■ **WORK TO DO**
Give back each of the lines below word for word, leaving out the pictures.

■ **DATASET RECORDS**

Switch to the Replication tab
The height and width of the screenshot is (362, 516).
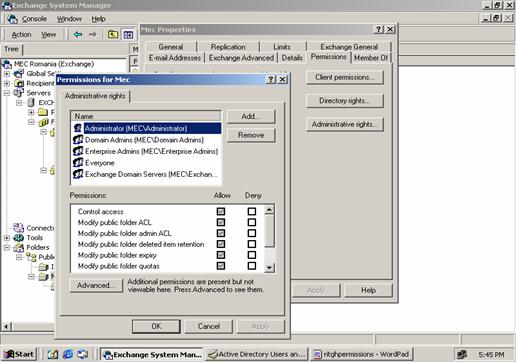coord(228,47)
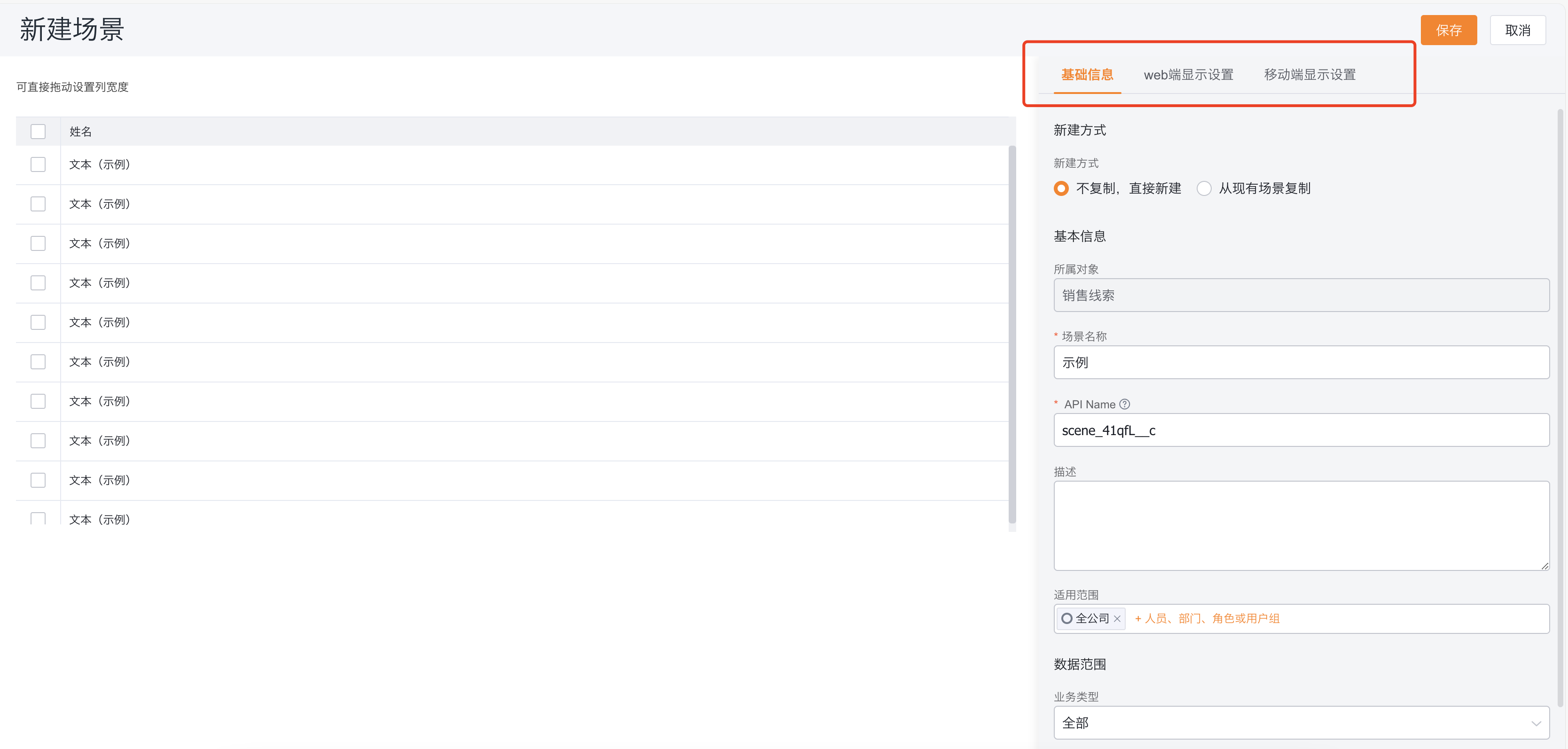Open the API Name help icon
Image resolution: width=1568 pixels, height=749 pixels.
1124,404
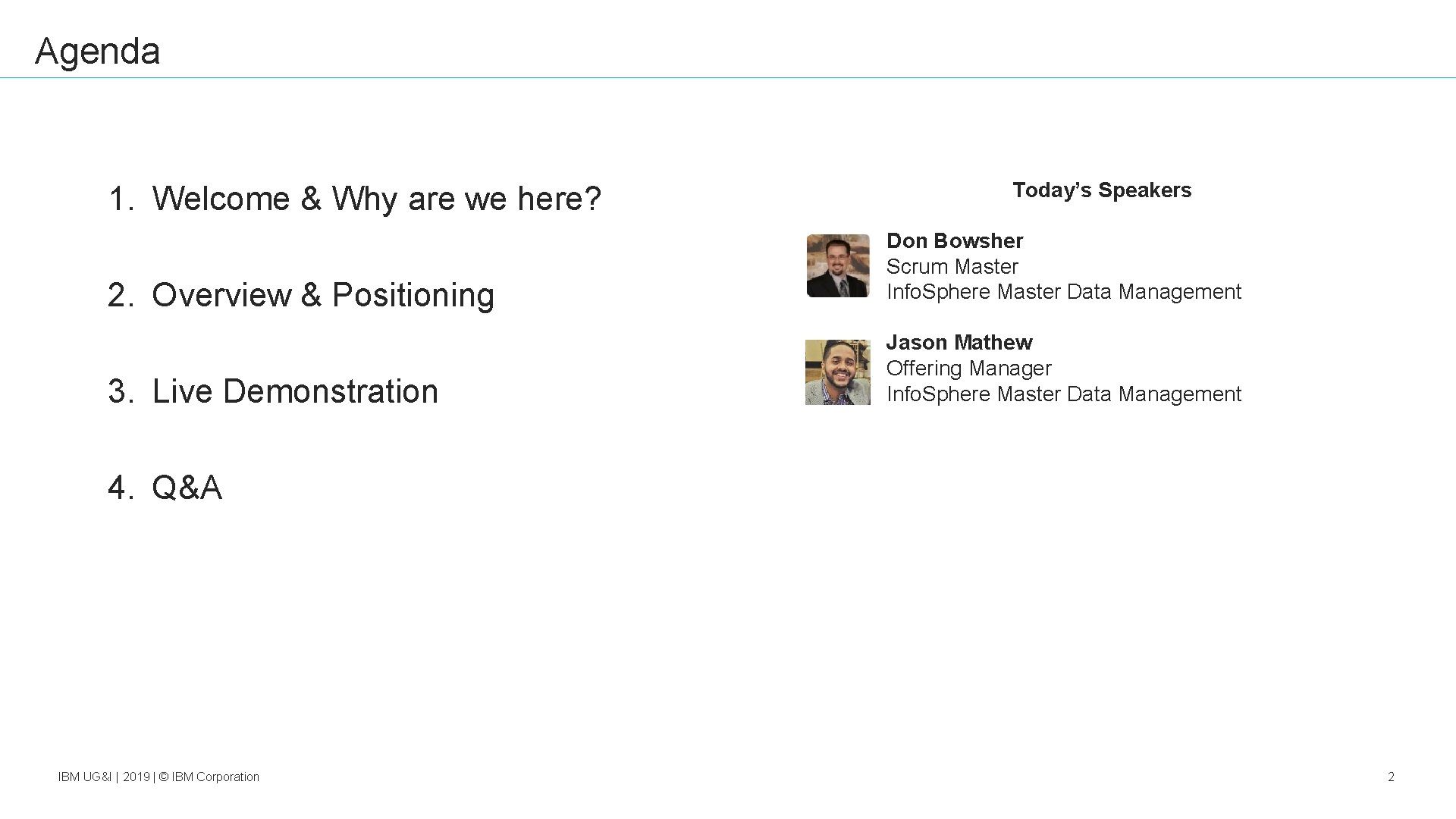The width and height of the screenshot is (1456, 819).
Task: Click "© IBM Corporation" in the footer
Action: coord(209,777)
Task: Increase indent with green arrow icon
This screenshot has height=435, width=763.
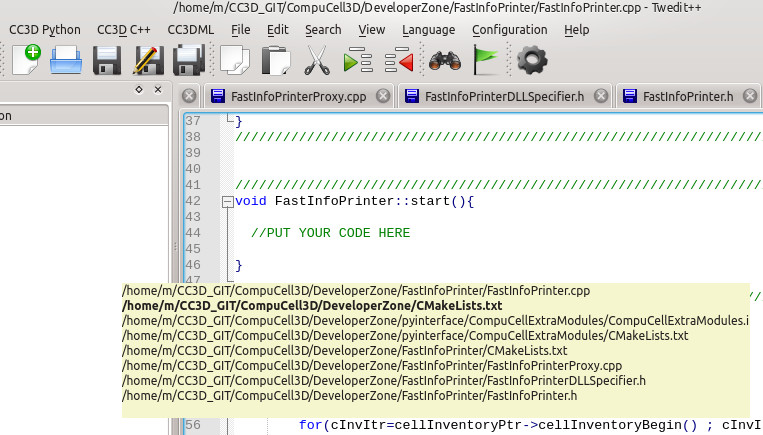Action: point(357,61)
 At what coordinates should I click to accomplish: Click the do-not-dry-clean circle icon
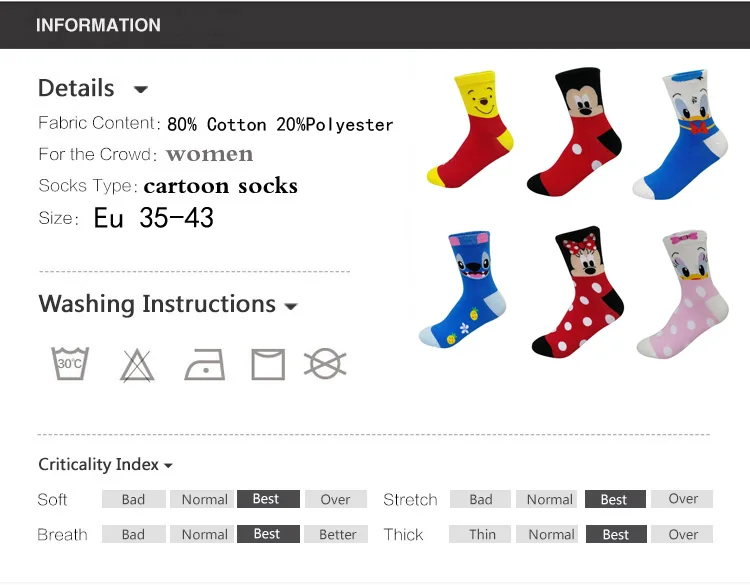tap(325, 364)
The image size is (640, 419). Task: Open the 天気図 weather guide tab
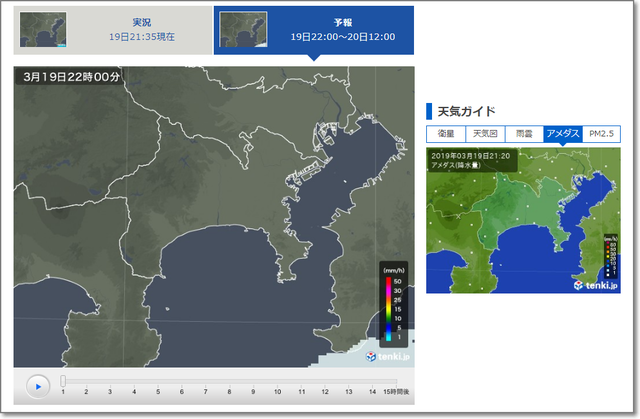coord(485,134)
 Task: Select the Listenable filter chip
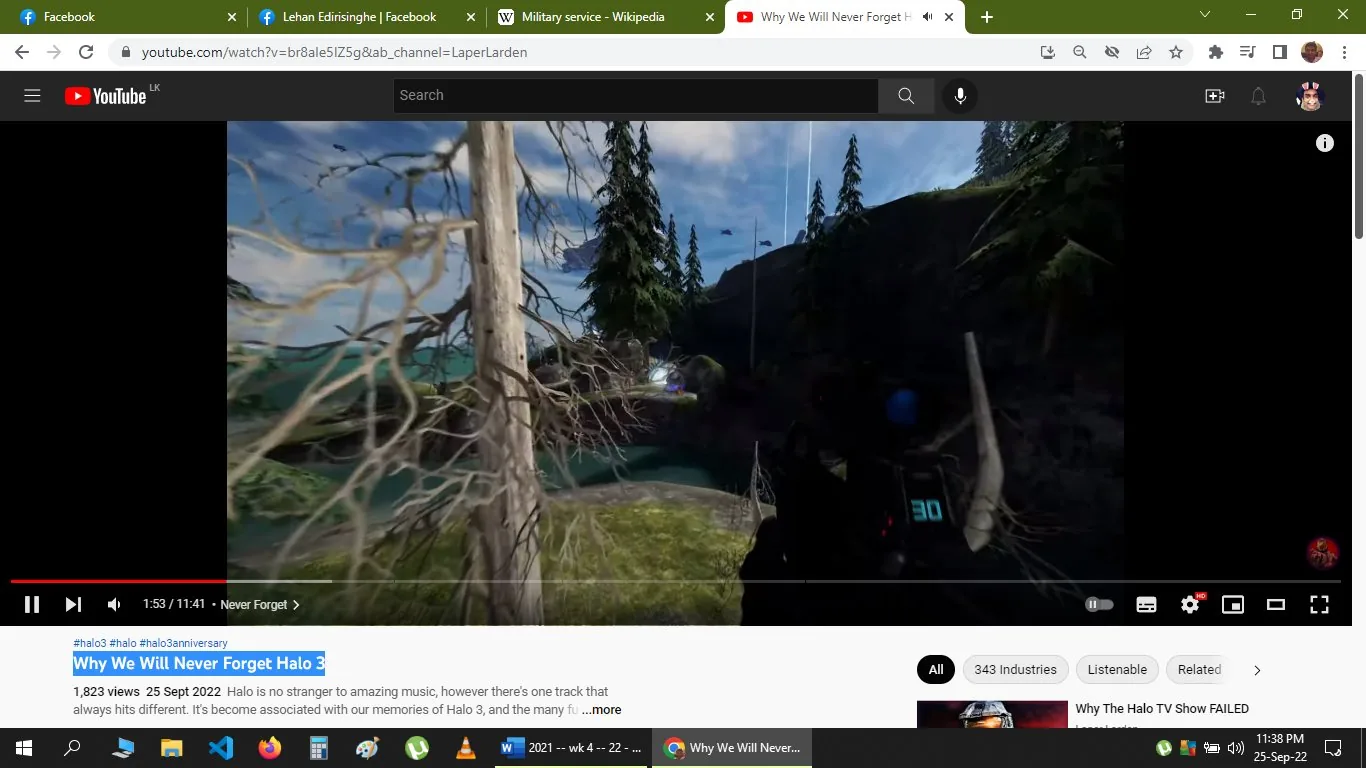pos(1117,669)
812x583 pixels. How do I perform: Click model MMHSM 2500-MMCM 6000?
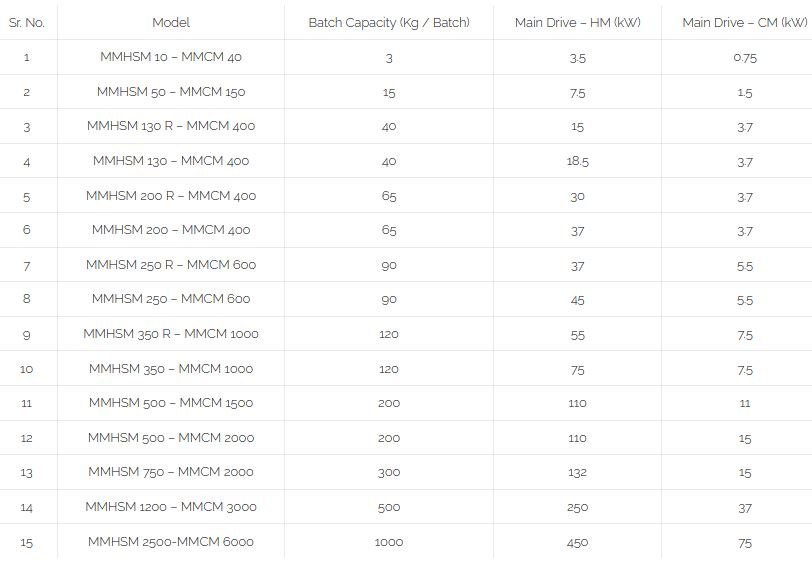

■ **THE OUTPUT**
Switch to the Replication tab
The height and width of the screenshot is (362, 516).
coord(228,47)
Open the API Name help icon
Image resolution: width=1568 pixels, height=749 pixels.
1124,404
The width and height of the screenshot is (1456, 819).
Task: Click "© IBM Corporation" in the footer
Action: coord(209,777)
Task: Increase indent with green arrow icon
This screenshot has height=435, width=763.
Action: point(357,61)
 At what coordinates should I click to accomplish: Click the do-not-dry-clean circle icon
tap(325, 364)
The image size is (640, 419). Task: Open the 天気図 weather guide tab
coord(485,134)
 Task: Select the Listenable filter chip
pos(1117,669)
812x583 pixels. How do I perform: Click model MMHSM 2500-MMCM 6000?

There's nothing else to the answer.